◆ **Dataset records**
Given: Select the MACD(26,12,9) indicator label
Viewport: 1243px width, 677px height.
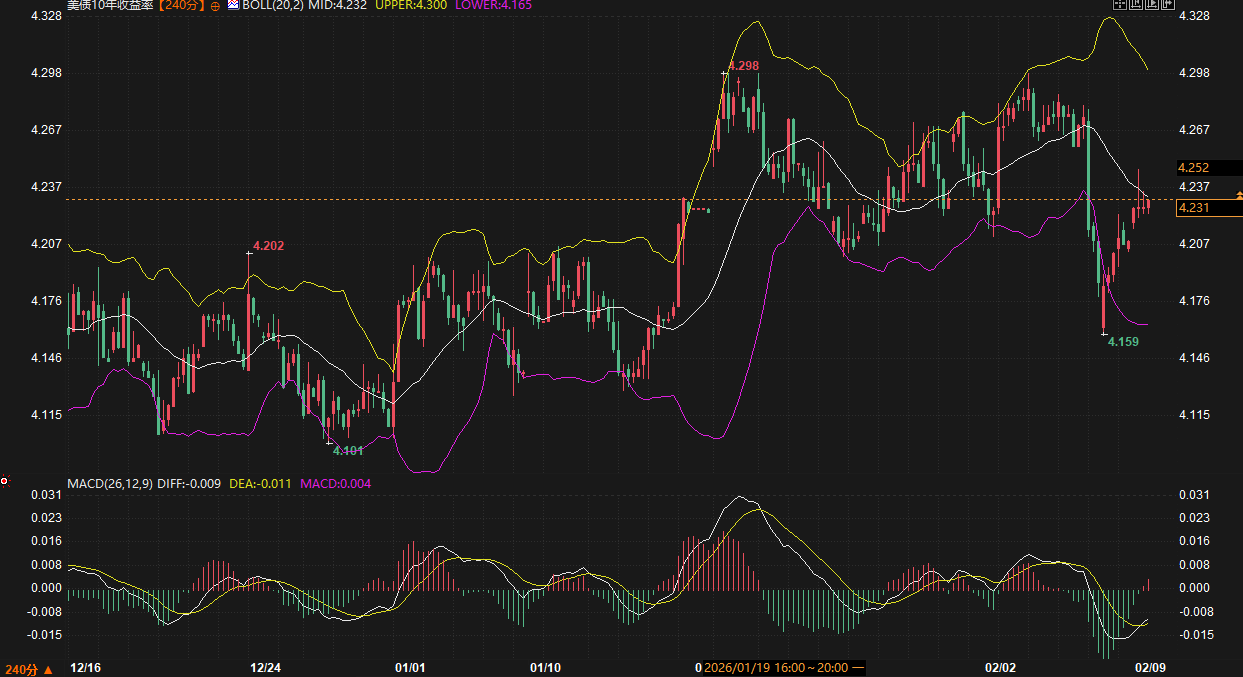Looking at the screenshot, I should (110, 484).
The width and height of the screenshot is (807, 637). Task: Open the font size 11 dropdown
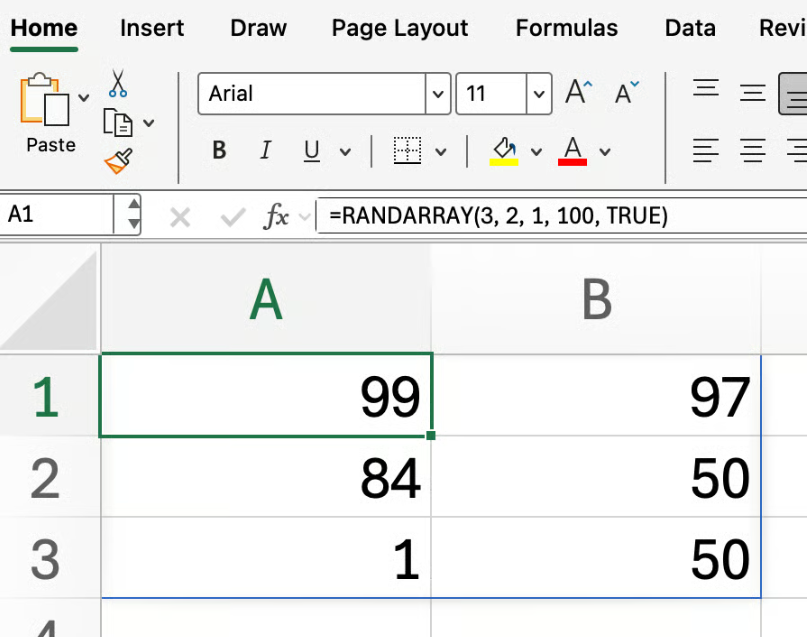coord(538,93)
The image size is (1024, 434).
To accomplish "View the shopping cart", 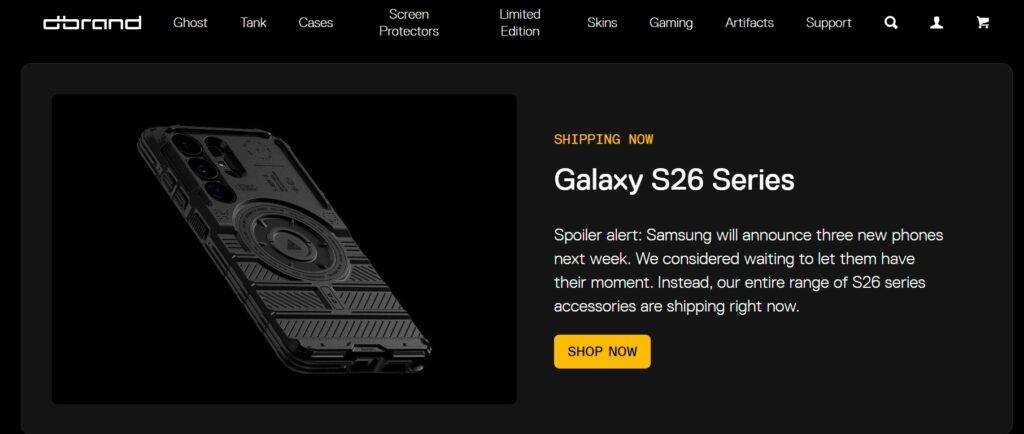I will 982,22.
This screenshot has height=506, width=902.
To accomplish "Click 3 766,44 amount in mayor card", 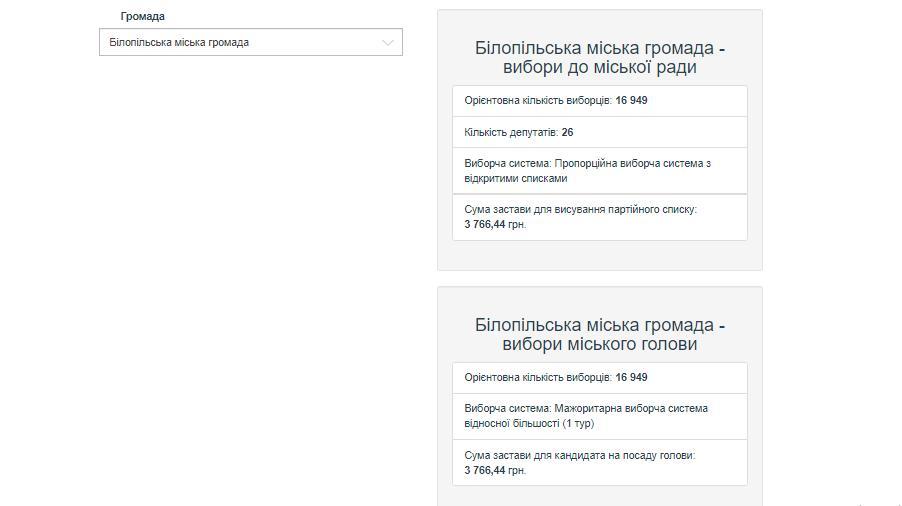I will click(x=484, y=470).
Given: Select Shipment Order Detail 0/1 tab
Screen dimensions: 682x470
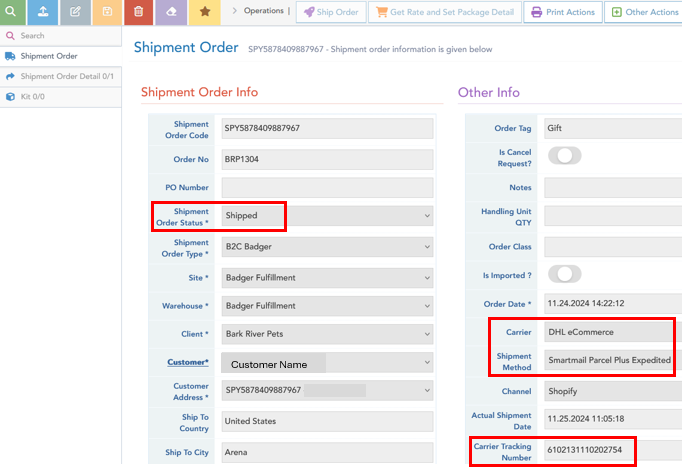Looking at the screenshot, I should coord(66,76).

◆ **What the exercise asks**
Could you please find every line of the listing above holding the string "Given" and copy it?

◆ **Expected answer**
Given: Select the MACD(26,12,9) indicator label
Given: Select Shipment Order Detail 0/1 tab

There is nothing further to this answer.